Je lui ai fait une place dans ma bibliothèque, ne reste maintenant plus qu'à le lire ! Mais puisqu'il s'agit de LE roman de la rentrée, il va sûrement en ressortir d'ici peu !
@ Sébastien : bonne lecture et j'espère que tu y prendras grand plaisir
Voilà un livre qui pourrait convenir à "Causons bouquins"...
@ Rosa : certainement un livre qui déclenche des discussions, court et facile à lire même si le sujet l'est moins
Personnellement, je suis définitivement convaincue par ce roman de la rentrée littéraire. J'ai déjà lu le billet de Cathe. Maintenant, le tien. Et les deux me confirment, si besoin en était, que ce roman est à avoir impérativement dans sa bibliothèque et à lire. Le thème est loin d'être facile et évident, surtout en France où la guerre d'Algérie est encore et toujours un tabou ... Mais il est temps de faire face à son passé et à son Histoire pour avancer et évoluer !

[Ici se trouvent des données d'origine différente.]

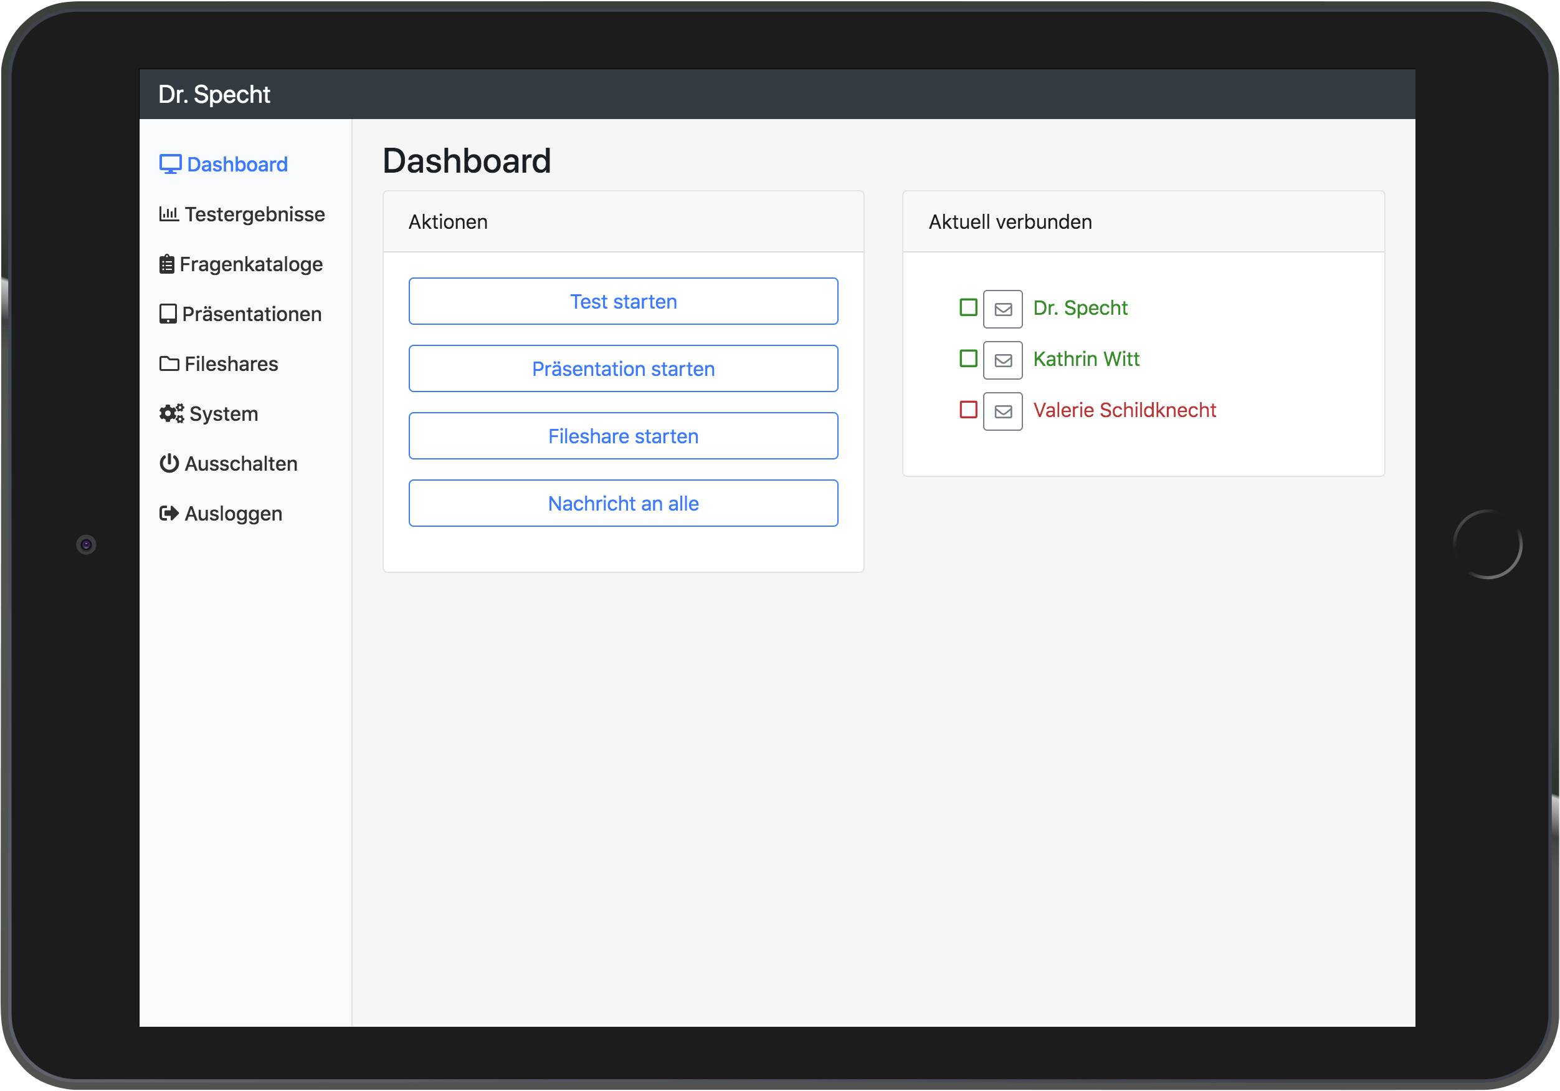Click the Ausloggen sign-out icon
Screen dimensions: 1560x1091
[x=169, y=513]
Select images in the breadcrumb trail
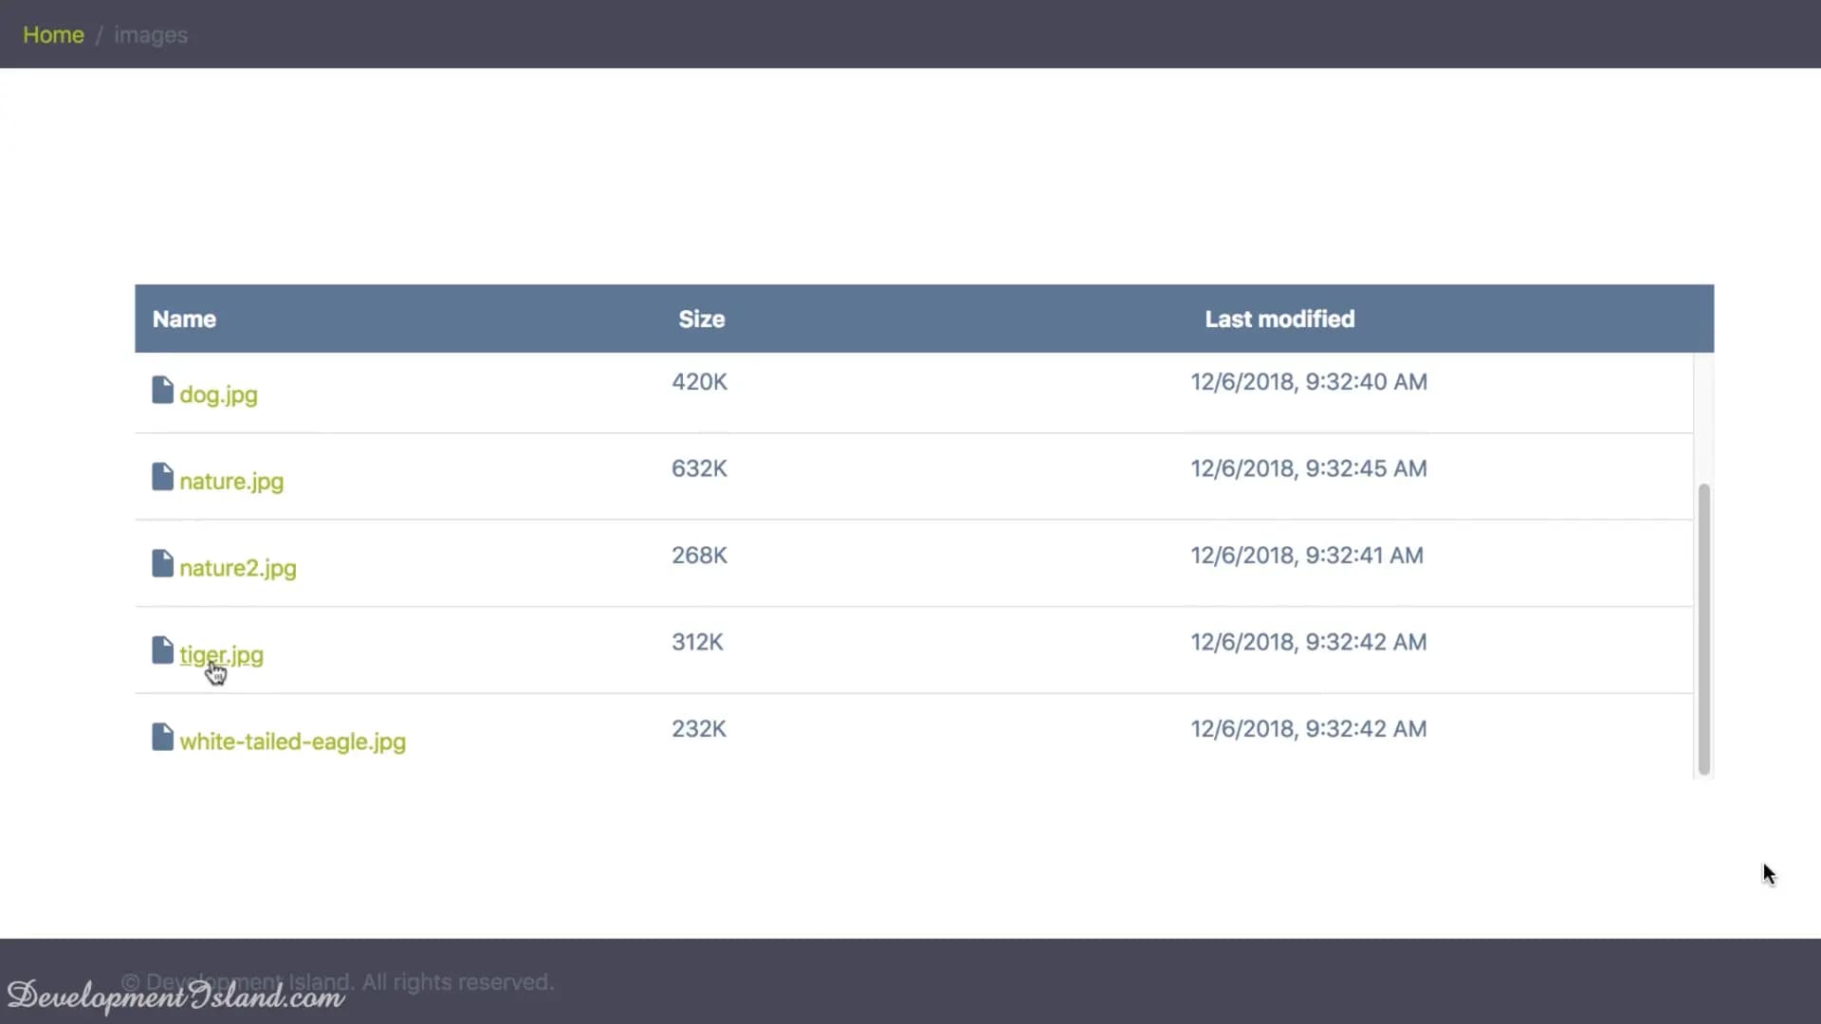 [151, 35]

@ Nanne : Parmi les parutions de la rentrée littéraire il est toujours difficile de choisir mais là vraiment je ne regrette pas mon choix
Le sujet m'intéresse si l'état français a su faire son mea culpa sur la collaboration on est loin de ça avec la guerre d'Algérie, le livre n'est pas du tout un récit "historique" mais plutôt un texte qui s'inscrit dans un moment où l'homme est devant un choix majeur
C'est remarquable, bien écrit, n'hésite pas
Bonjour Dominique,
Un roman que j'ai acheté samedi et que je m'apprête à lire. Ton billet me conforte dans mon souhaite de découvrir l'auteur...
Désolée, je ne suis pas beaucoup présente chez mes blogs amis, un peu débordée ces jours-ci!

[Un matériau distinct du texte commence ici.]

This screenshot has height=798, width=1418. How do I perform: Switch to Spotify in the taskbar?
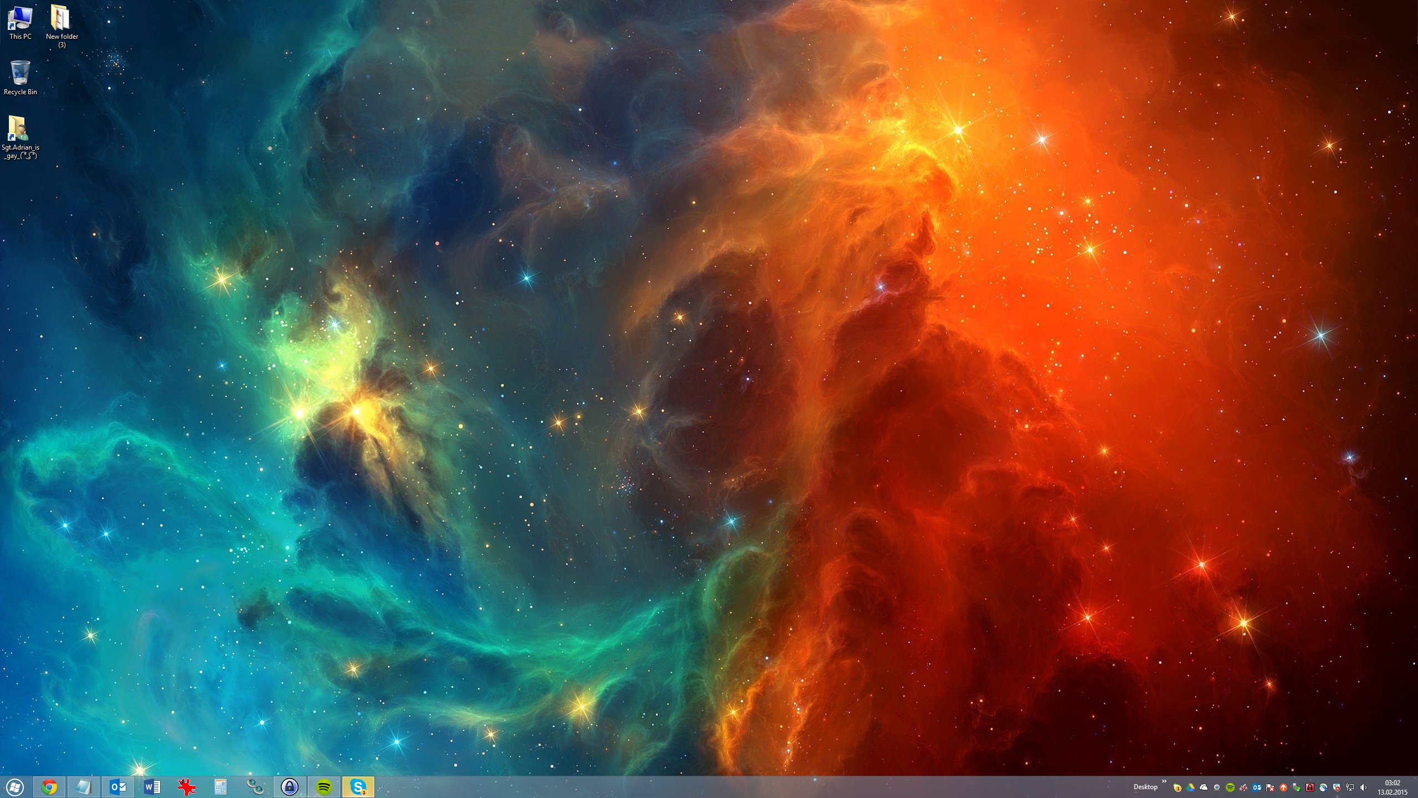pos(324,787)
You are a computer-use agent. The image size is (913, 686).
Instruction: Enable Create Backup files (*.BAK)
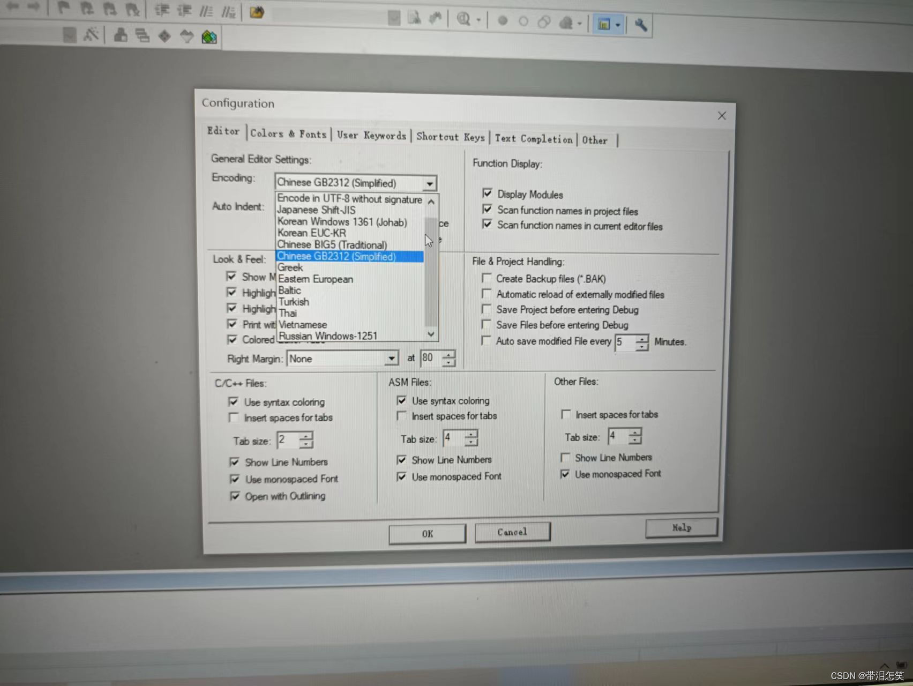coord(487,278)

Bisous, bisous et très belle semaine
@ Kenza : bonne lecture par avance, je sais ce que c'est d'être un peu débordée parfois le travail déborde sur le reste !
Un roman superbe et fort. Je suis 100% d'accord, c'est LE roman de la rentrée.
@ Jérôme : oui un roman superbe, avec le magnifique "Purge" ce sont les romans forts de cette année
Comme vous l'avez dit dans un commentaire à mon billet ("Deux âmes damnées"), c'est LE livre de la rentrée de septembre 2010. Impressionnant surtout par cette absence de manichéisme dans le traitement d'un thème aussi polémique. Amicalement.
@ Catheau : un livre qui a fait polémique sur certains blogs car la guerre d'Algérie déclenche encore des réactions épidermiques, mais au delà de cette guerre le livre pose des questions essentielles sur les rapports de l'homme au mal
un écrivain dont j'ai aujourd'hui très envie de lire les autres livres
Un commentaire tardif qui vient de 2013, J F a eu la Goncourt, j'ai lu Aleph zéro (2002) et je vous lis en 2010 avec attention. Merci.